New ransomware targets Mitel VoIP appliances in order to perform remote code execution after gaining initial access. Mitel is a global marketing organization in business communication that provides unified communication, collaboration, and customer experience technology.
The cybersecurity firm CrowdStrike has released the recent finding of ransomware targeting the organization from a Linux-based Mitel VoIP device. The firm has further claimed that there is also the presence of threat actors who is working to hide the activity traces.
According to a source, CVE-2022-29499 is the tracking number that has been used to induce infiltration. The attack has been rated 9.8 out of 10 on the basis of its severity.
A spokesperson from Mitel said, “A vulnerability has been identified in the Mitel Service Appliances component of MiVoice Connect (Mitel Service Appliances- SA 100, SA 400, and Virtual SA) which could allow a malicious actor to perform remote code execution (CVE-2022-29499) within the context of the Service Appliances.”
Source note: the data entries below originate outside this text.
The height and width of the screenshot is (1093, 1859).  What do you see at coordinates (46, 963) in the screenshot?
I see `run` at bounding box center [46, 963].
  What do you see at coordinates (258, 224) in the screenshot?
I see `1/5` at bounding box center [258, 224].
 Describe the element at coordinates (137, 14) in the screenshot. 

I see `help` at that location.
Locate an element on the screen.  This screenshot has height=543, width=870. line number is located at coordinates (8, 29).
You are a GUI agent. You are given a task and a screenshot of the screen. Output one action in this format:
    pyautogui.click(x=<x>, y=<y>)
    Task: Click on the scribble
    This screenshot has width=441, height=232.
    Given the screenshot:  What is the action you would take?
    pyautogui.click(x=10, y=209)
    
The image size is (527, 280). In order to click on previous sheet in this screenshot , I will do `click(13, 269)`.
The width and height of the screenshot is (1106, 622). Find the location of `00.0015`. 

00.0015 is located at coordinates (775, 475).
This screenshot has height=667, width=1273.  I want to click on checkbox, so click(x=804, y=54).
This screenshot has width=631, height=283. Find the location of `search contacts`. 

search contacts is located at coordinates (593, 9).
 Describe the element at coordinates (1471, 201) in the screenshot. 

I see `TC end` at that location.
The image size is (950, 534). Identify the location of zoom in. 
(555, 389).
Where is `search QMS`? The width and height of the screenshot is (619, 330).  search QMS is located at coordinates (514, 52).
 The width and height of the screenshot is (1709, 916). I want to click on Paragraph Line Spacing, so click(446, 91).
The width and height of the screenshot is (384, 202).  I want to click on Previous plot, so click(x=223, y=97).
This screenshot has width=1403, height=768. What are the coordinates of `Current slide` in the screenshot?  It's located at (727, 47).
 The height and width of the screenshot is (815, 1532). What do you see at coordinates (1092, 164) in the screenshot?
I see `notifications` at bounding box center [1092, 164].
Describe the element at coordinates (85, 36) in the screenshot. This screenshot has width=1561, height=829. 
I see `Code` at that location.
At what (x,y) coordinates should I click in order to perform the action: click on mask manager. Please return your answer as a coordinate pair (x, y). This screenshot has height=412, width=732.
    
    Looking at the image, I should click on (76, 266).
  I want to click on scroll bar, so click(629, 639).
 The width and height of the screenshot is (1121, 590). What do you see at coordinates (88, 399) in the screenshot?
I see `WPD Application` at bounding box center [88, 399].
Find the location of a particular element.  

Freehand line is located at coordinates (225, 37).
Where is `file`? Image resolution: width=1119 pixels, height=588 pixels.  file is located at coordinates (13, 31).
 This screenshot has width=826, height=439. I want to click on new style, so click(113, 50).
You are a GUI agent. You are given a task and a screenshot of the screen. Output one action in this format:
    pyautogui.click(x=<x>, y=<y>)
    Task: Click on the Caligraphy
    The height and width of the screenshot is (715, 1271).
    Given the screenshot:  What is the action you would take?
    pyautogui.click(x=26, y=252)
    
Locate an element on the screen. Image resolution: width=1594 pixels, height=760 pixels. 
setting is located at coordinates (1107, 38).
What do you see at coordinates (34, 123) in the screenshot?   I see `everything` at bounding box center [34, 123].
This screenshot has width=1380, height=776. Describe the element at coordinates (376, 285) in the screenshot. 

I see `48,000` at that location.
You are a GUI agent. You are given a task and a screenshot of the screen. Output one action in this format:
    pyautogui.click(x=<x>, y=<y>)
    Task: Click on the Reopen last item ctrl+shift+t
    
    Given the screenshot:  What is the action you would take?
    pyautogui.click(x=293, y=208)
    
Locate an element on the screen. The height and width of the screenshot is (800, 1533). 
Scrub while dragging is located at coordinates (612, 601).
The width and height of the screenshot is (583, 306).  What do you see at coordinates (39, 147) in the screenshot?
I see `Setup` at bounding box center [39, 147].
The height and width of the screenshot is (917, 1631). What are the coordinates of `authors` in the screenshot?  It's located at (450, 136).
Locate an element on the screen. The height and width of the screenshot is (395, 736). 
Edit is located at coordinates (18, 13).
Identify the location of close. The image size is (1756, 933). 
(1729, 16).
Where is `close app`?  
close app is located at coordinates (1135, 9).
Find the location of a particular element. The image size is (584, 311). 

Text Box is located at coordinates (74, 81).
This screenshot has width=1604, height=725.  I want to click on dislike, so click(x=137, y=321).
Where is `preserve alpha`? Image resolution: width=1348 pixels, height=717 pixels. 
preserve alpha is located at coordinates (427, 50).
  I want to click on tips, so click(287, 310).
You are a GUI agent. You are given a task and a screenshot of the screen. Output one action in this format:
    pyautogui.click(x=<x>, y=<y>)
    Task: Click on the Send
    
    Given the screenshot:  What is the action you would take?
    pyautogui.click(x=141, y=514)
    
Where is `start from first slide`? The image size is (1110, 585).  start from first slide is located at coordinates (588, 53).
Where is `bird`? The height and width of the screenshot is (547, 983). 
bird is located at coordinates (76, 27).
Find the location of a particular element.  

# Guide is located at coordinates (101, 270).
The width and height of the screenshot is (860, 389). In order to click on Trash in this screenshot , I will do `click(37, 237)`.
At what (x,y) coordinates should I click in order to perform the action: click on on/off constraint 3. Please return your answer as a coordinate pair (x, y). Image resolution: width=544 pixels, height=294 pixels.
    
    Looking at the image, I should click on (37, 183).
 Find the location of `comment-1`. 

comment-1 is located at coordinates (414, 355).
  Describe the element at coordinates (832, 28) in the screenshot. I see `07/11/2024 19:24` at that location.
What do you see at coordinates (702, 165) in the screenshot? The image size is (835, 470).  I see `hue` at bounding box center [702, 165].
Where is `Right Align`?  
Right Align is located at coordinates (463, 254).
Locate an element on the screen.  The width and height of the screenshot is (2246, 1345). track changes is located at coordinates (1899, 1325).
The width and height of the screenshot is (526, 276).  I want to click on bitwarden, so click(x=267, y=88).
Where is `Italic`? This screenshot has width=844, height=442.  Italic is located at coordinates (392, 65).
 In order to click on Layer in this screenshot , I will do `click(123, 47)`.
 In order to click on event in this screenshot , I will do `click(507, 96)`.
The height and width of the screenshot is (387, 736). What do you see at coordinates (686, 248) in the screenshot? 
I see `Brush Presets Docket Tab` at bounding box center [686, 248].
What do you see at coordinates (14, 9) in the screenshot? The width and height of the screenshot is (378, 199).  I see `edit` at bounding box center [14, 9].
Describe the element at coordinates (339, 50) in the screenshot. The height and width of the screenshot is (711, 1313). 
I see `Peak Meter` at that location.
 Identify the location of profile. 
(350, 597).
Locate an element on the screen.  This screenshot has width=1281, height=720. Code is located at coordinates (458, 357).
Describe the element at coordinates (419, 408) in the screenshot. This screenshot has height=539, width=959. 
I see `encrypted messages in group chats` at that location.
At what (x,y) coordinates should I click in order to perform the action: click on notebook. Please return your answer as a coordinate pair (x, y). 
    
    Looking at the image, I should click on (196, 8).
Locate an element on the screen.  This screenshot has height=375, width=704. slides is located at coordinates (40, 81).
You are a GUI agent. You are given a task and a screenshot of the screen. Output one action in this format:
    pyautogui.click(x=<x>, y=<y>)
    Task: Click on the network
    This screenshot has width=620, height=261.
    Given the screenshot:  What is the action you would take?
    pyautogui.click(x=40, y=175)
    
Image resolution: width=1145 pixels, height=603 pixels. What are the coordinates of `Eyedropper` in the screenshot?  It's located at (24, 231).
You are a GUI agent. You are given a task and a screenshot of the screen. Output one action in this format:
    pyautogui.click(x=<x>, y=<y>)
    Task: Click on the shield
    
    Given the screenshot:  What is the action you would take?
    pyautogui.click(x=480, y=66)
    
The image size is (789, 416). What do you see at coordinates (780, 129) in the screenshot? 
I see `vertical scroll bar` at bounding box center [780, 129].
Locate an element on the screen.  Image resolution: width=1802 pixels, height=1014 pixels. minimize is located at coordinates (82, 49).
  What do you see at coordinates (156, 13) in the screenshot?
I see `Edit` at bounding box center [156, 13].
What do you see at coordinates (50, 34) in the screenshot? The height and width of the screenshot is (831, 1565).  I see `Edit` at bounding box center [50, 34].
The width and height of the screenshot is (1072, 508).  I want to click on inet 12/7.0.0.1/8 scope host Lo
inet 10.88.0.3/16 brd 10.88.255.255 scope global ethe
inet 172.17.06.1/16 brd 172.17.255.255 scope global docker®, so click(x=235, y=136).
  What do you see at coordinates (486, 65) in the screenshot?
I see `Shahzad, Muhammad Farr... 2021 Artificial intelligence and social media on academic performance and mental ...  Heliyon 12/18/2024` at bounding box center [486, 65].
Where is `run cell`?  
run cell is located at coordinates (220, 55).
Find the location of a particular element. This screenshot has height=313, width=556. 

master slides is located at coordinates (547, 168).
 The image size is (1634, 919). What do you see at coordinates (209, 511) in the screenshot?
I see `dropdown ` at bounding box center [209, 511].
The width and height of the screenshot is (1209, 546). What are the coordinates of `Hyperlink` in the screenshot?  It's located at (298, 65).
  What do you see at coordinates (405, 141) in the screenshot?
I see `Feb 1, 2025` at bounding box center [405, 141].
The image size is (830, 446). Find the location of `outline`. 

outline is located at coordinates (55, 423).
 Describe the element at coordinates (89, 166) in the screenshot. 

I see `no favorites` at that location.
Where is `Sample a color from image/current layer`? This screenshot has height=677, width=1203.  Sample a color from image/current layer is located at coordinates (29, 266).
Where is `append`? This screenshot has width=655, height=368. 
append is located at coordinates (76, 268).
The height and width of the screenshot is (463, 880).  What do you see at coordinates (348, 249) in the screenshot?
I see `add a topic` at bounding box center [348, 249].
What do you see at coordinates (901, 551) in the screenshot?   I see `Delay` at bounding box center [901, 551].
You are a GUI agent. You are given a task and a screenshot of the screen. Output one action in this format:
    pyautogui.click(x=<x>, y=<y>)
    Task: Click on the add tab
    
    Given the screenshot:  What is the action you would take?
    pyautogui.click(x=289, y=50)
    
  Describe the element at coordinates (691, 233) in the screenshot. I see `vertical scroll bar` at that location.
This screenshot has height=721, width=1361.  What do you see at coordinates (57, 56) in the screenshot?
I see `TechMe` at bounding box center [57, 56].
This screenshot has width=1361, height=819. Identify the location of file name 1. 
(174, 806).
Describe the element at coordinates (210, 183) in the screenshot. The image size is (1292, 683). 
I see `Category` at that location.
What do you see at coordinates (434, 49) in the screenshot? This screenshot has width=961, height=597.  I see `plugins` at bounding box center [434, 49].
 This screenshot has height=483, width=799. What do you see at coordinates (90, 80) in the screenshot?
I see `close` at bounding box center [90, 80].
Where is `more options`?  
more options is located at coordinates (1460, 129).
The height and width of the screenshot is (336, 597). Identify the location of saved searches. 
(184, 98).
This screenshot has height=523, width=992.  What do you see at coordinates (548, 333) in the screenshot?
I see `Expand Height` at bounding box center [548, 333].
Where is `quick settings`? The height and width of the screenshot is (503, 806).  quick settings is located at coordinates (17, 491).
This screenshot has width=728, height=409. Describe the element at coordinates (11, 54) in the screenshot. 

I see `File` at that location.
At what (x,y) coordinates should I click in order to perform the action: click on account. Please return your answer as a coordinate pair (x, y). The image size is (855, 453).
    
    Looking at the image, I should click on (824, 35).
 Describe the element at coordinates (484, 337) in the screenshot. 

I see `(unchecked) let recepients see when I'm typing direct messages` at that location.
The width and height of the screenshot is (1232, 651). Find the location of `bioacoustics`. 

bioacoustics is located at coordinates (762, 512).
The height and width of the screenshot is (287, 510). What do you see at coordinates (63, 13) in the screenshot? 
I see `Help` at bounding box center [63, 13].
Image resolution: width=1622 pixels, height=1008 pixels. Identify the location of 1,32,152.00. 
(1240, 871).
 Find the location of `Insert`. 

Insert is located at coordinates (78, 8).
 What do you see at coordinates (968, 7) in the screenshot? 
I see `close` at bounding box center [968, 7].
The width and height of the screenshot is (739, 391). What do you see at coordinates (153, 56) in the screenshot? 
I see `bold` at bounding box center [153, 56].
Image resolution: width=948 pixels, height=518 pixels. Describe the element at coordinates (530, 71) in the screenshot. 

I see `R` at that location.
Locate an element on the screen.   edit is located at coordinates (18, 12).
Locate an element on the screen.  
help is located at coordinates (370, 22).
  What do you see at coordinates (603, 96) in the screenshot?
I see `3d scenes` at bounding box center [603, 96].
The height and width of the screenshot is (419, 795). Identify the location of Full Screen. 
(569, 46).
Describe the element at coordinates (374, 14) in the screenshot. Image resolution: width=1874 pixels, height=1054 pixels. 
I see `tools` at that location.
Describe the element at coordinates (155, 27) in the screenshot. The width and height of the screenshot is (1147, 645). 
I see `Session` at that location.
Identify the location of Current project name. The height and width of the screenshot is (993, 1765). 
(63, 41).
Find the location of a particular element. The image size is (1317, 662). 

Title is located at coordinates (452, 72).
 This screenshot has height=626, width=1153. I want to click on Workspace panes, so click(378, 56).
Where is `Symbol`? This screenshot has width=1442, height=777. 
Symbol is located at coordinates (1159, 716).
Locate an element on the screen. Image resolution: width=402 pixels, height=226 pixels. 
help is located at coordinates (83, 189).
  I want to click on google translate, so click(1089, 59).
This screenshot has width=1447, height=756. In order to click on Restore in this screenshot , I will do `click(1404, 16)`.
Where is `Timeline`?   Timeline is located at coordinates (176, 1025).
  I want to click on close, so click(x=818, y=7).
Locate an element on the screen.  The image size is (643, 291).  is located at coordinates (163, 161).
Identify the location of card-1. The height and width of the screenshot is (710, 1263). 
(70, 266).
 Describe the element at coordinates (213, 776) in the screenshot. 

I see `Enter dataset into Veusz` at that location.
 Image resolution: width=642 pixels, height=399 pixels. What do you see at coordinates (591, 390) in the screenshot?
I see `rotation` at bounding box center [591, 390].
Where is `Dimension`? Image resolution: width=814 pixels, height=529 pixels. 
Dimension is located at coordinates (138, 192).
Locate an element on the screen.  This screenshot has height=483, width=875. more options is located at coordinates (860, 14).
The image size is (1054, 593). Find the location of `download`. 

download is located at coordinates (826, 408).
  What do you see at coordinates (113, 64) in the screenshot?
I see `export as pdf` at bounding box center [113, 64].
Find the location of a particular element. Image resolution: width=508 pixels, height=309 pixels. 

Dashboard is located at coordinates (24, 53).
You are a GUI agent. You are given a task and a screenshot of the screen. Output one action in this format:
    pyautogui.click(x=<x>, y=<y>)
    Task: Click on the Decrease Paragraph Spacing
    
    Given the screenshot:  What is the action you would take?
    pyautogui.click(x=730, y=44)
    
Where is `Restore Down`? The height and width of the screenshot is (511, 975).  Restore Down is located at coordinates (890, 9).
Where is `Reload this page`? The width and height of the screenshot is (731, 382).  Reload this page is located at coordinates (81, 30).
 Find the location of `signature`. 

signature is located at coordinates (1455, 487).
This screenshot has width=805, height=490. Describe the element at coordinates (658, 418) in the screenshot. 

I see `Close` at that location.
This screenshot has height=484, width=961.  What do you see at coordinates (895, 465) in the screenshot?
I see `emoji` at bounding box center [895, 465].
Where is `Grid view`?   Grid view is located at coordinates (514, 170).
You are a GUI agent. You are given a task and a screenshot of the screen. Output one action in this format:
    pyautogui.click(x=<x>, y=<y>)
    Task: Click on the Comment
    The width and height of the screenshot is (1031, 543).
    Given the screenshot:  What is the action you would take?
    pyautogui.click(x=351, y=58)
According to CrowdStrike, the threat actor created a reverse shell with the help of the malware in order to perform a series of code executions to control the original interface. Shell is an interactive user interface that works like a layer of programming to understand and execute the commands of the user. If a threat actor establishes a reverse shell by exploitation then the threat actor can take advantage of the vulnerabilities of the system. They can dictate the device to perform tasks by initiating shell sessions and gaining access.
Once the threat actor performed a reverse shell, it can launch a web shell on the VoIP appliances to download the Chisel proxy tool which is a fast TCP/UDP tunnel transported over HTTP secured by a server. The threat actor then pivoted the Chisel proxy tool in order to enter the device.
According to German penetration testing firm SySS, Mitel showed two distinct flaws and if any of them can be exploited the threat actor can gain access to the devices.
A prominent CrowdStrike researcher further said, “Timely patching is critical to protect perimeter devices. However, when threat actors exploit an undocumented vulnerability, timely patching becomes irrelevant.”